What the exercise asks. Set down all of the entries below word for word, with the pictures left out.

┄┄┄┄┄┄┄┄┄┄┄┄┄┄┄┄┄┄┄┄

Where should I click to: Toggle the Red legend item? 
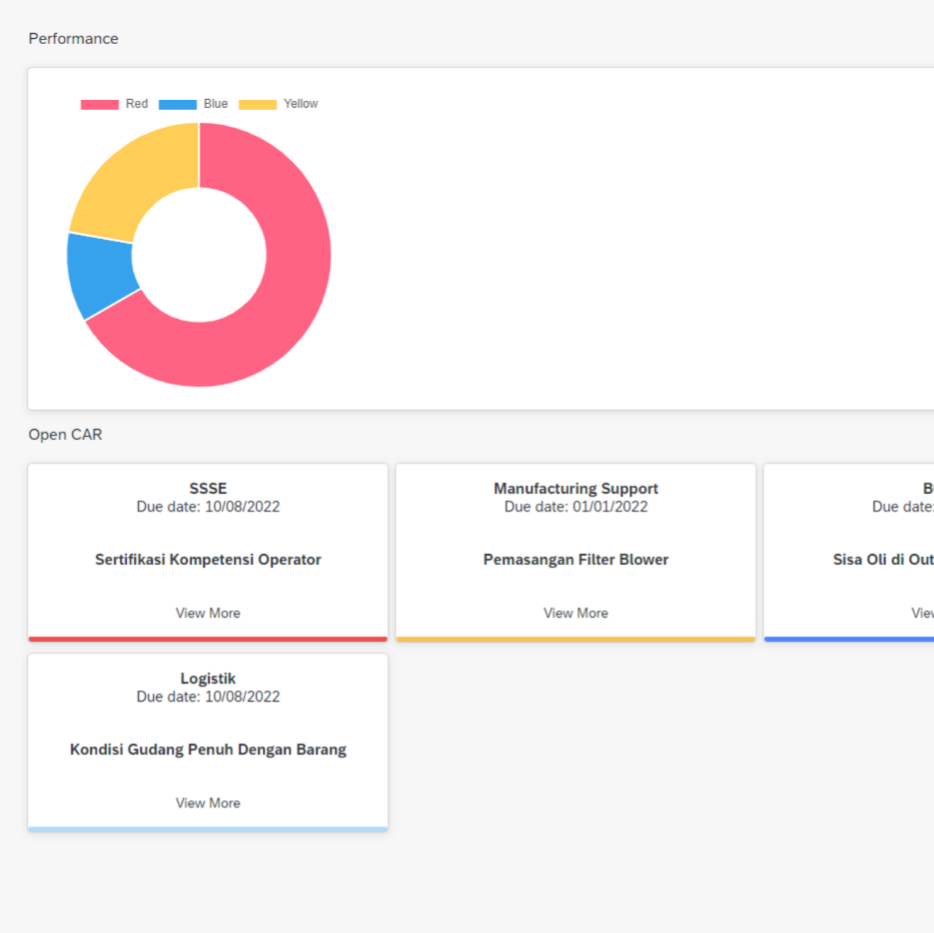click(114, 104)
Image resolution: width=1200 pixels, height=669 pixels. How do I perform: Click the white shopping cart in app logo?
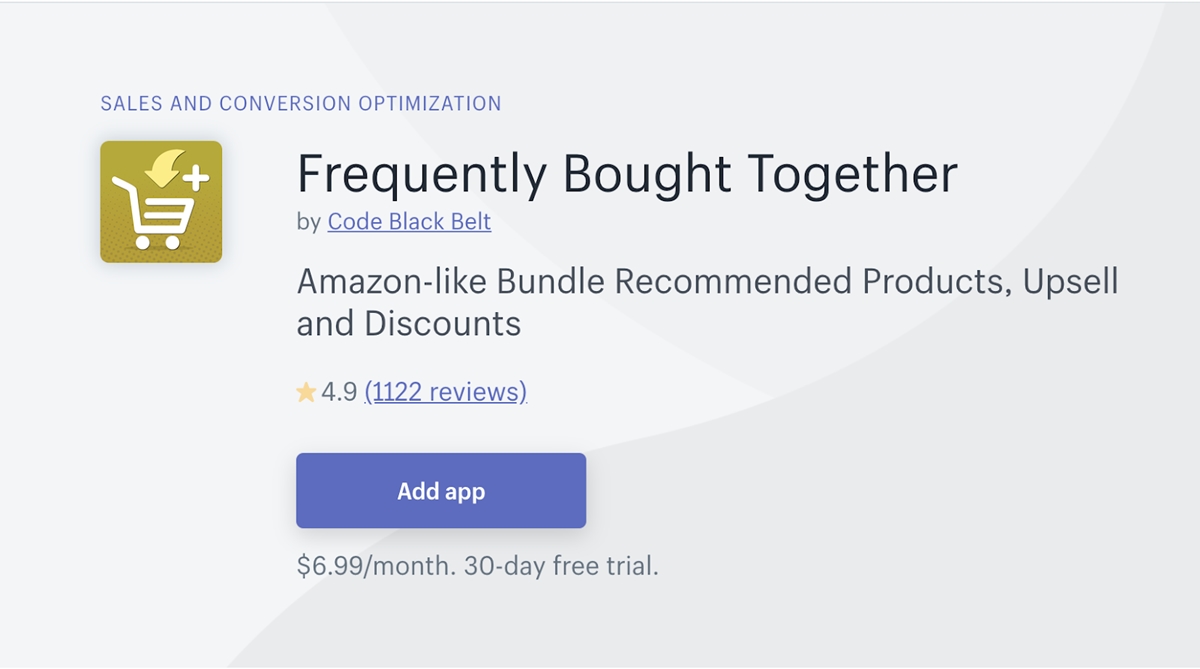(153, 212)
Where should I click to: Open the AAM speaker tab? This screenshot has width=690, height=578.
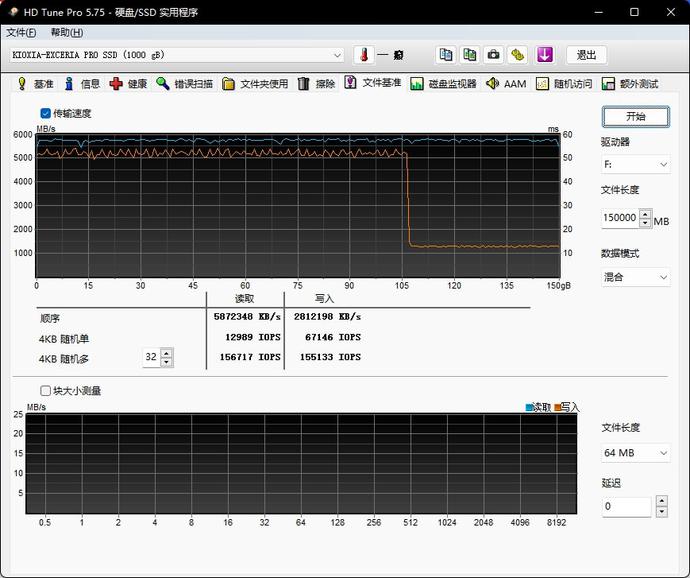coord(506,84)
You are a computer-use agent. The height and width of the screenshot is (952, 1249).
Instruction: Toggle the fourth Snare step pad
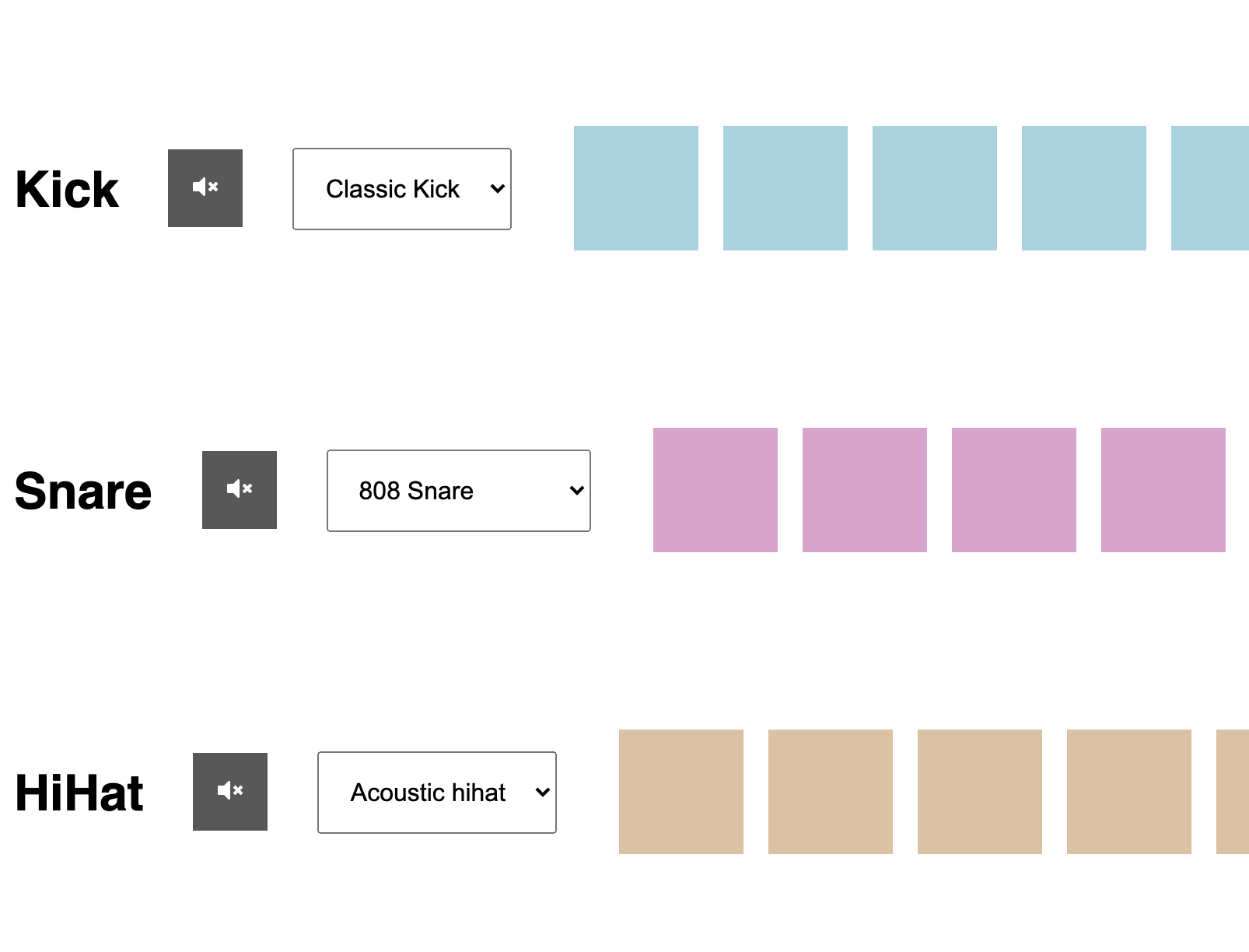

┄┄┄┄┄┄┄┄┄┄┄┄┄┄┄┄┄┄┄┄

Response area.
Where should I click to: Toggle the Red legend item? 
click(114, 104)
Image resolution: width=1200 pixels, height=669 pixels. How do I perform: Click the white shopping cart in app logo?
(153, 212)
Where should I click to: Open the AAM speaker tab? This screenshot has width=690, height=578.
coord(506,84)
You are a computer-use agent. The height and width of the screenshot is (952, 1249).
Instruction: Toggle the fourth Snare step pad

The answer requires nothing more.